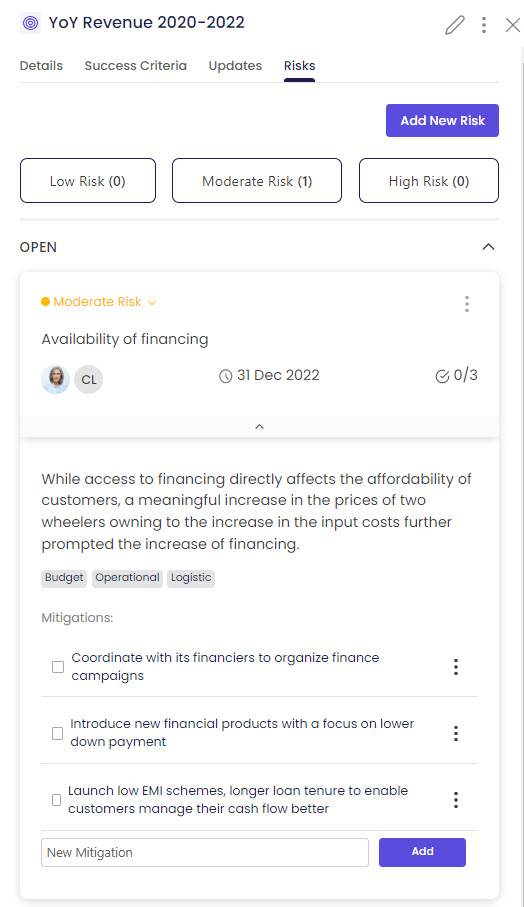Switch to the Updates tab

click(x=235, y=65)
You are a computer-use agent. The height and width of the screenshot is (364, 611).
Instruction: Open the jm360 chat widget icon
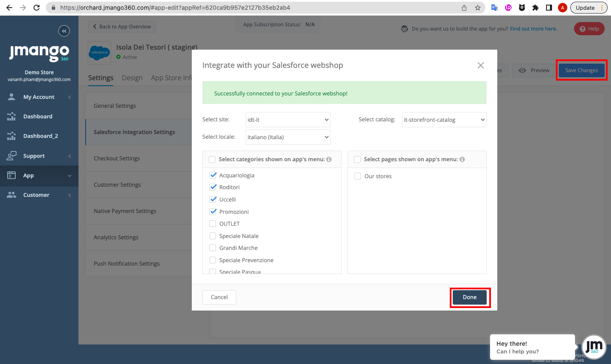[594, 347]
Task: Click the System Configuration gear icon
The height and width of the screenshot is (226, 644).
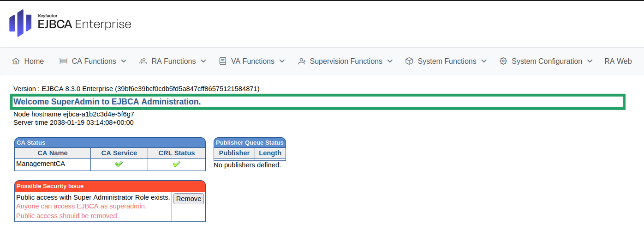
◇ ◇ ◇ ◇ ◇
EXERCISE REQUIREMENTS
From the line that holds "Instruction: Open the jm360 chat widget icon" to the last line of the data, return those lines exactly and nothing else; both ends count, and pictures stay out.

RESPONSE BELOW
Instruction: Open the jm360 chat widget icon
[594, 347]
Task: Click the System Configuration gear icon
The height and width of the screenshot is (226, 644).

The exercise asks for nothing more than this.